The noble Lord, Lord Redesdale, also mentioned access criteria, which are clearly set out. Nationally, 99 per cent of the UK population must be within three miles, and 90 per cent within one mile, of their nearest post office outlet. In deprived urban areas across the UK, 99 per cent of the total population are to be within one mile of their nearest post office outlet. Discussions of the local pattern of support will be a matter for consultation between the concerned parties—Post Office Ltd, local communities and local authorities—which will have to bear the access criteria in mind, ensuring that communities are properly served.

The tender for POCA is open to competition, as it must be under EU regulations, but the Post Office is well placed to bid for the contract. Nevertheless, we must go through an open tendering competition, so that is not a foregone conclusion.

My Lords, ignoring the crocodile tears spilt by the Conservative Opposition today, will my noble friend say something further about the problem confronting the very elderly and the handicapped in the procurement of their pensions and other entitlements? As I understand it, they had previously gone to their local post office or obtained help in that regard. What can my noble friend say about that? Is this not a source of deep concern among elderly and handicapped people?

My Lords, I assure your Lordships that we have borne services to vulnerable people in mind. Most pensioners now receive their pensions through banks. Pensioners will still be able to cash either their benefits or their pensions at post offices. We are ensuring, with the rollout of POCA—which is popular; there is an extensive number of accounts—that pensioners and the vulnerable will have the opportunity to use these services in post offices.

The essential point of the access criteria is that we ensure that vulnerable groups have retained their local post office services. That is the intention, through ensuring that nowhere in the country is not served with a local post office, which is why we are giving a commitment to maintain not merely the commercial post office network, but also the social post office network. Post office branches will increasingly offer a range of services. It has been announced, for example, that the Post Office will be able to offer broadband and internet services. Increasingly, people of all ages use the internet to apply for their driving licences or other services.

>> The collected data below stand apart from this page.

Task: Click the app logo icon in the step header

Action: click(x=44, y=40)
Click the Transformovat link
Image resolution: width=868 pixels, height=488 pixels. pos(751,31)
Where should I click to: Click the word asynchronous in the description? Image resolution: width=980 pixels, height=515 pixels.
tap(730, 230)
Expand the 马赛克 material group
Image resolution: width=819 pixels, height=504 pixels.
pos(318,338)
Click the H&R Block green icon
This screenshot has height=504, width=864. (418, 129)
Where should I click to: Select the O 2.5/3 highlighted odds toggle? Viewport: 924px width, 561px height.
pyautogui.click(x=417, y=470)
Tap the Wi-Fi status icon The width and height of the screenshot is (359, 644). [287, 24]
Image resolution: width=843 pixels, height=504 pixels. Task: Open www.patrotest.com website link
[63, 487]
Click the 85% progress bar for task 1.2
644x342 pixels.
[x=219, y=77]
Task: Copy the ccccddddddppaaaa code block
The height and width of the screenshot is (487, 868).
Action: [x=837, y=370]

We will see a rollout of new services in the post office network in the future, which we are keen to support.

My Lords, as a Welshman, I ask roughly how many Welsh post offices the Government envisage being closed under this plan. Was the target figure arrived at after detailed examination of the needs of thousands of communities, balanced against financial considerations, or was it an arbitrary figure picked out of the air to be imposed willy-nilly, irrespective of the sum total of loss and damage?

My Lords, the figure was not plucked out of the air. An assessment was made, and that is the framework on which we have just consulted. It was envisaged that we could reduce the number of post offices by about 2,500 and still meet the access criteria for vulnerable groups, in both urban and rural areas, and ensure that there was an adequate pattern of post offices throughout the country.

There will be a number of local consultations, something like 50 to 60, across the country. They will be based on groupings of parliamentary constituencies. It will be for those consultations—as I said, they will be done on a rolling basis—to decide the patterns of service right across the country. Those local consultations will ensure that services are provided evenly across the country, and that will also apply to Wales.

My Lords, a fortnight ago, on 3 May, we had local government elections in England and Scotland, Assembly elections in Wales and the Scottish parliamentary elections. Why was this announcement not made before 3 May?

My Lords, first, there is a period of purdah when the Government are unable to make announcements that may affect the result of an election. There are strict rules governing these matters, and we were restricted. The Government are also unable to announce anything that can be construed as mildly positive. Secondly, once a consultation has been announced, it must run its course. The consultation had its timeframe, and this is the appropriate time to make this announcement.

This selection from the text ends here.